Once you can read a GPQA number on a model card, a few subtleties separate a careful reading from a naive one.

It is approaching saturation too

GPQA was hard enough to leave plenty of headroom when it launched, but the strongest reasoning models now score very high on Diamond. That is the saturation treadmill every public benchmark rides: a test that cleanly separated models a couple of years ago starts to bunch them near the top, and tiny leads become noise rather than signal. GPQA isn't dead — it's still a meaningful filter — but the days when a few points of difference clearly meant a better model are fading, and the field is already building harder successors.

Google-proof is not contamination-proof

These are two different claims, and it's easy to conflate them. Google-proof means a non-expert can't search their way to the answer at test time. Contamination-resistant means the questions weren't in the model's training data. GPQA is strong on the first by design, and better than older benchmarks on the second because its questions are obscure — but no public benchmark is fully safe. Once questions are published and the web is scraped again, some can leak into future training runs. A model trained after a benchmark went public should always be read with a little extra skepticism. To learn the mechanics of this, see benchmark contamination and benchmark overfitting.

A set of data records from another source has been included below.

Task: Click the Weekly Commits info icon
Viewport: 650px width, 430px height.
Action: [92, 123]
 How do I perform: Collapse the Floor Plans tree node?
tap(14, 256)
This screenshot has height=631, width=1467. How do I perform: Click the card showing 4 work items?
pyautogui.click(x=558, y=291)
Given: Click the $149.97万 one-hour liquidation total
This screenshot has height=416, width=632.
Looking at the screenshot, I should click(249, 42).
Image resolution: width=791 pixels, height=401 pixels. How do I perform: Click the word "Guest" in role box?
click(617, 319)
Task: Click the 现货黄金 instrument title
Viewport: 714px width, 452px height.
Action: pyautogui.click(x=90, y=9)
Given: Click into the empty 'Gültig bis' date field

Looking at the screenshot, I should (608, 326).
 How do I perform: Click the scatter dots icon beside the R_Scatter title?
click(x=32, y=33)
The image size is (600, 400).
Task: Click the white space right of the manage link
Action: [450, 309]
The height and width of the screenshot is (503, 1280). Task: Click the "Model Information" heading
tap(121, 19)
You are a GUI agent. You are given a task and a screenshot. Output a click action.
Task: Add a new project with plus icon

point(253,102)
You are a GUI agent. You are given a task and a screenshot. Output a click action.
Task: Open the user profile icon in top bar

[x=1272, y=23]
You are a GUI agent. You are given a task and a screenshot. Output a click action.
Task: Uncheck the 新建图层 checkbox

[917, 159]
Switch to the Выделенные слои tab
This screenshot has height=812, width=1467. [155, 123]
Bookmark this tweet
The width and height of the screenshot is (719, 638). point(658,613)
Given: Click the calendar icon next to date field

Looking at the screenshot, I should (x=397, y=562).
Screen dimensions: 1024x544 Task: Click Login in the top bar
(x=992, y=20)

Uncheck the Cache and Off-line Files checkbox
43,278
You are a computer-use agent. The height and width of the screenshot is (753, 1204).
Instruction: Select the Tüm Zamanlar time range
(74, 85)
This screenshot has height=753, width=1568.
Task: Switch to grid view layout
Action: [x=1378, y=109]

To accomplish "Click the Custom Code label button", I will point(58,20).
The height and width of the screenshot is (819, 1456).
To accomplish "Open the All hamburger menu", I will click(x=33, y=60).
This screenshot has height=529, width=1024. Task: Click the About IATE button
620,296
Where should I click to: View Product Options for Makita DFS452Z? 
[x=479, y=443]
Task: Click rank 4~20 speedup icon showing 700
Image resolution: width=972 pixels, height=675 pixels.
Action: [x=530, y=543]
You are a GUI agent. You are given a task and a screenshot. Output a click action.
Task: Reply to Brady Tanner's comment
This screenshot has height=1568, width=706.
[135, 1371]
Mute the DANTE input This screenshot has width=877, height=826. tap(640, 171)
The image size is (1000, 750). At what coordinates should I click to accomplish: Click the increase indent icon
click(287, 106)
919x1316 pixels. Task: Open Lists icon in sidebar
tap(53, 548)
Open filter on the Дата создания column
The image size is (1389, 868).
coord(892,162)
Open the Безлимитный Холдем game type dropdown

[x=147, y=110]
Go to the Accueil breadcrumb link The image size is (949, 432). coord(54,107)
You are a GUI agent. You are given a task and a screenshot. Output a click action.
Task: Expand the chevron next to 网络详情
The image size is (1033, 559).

The guessing floor and prompt setup

GPQA is four-choice multiple choice, so pure random guessing already scores around 25%. That means the interesting range starts well above 25 — a score near the floor signals the model is essentially guessing, not that the questions are impossible. And as with any benchmark, the test setup moves the number: whether the model is run zero-shot or with chain-of-thought, and how the prompt is phrased, can swing results by several points. Two GPQA scores are only comparable if both models ran the same subset with the same setup — see how to read a benchmark score.

Where to go next

GPQA is one data point, not a verdict. The mature habit is to read a spread of benchmarks — a knowledge-and-reasoning test like GPQA, a coding test, an abstract-reasoning test, and a human-preference leaderboard — and notice where a model is strong and weak. As Google-proof science questions saturate, the frontier is moving toward harder expert exams, private held-out test sets that can't be memorized, and agentic benchmarks that score whole tasks rather than single answers. GPQA's durable lesson is the one worth keeping: the most informative benchmark is the one a model can't shortcut.

FAQ

What is the GPQA benchmark?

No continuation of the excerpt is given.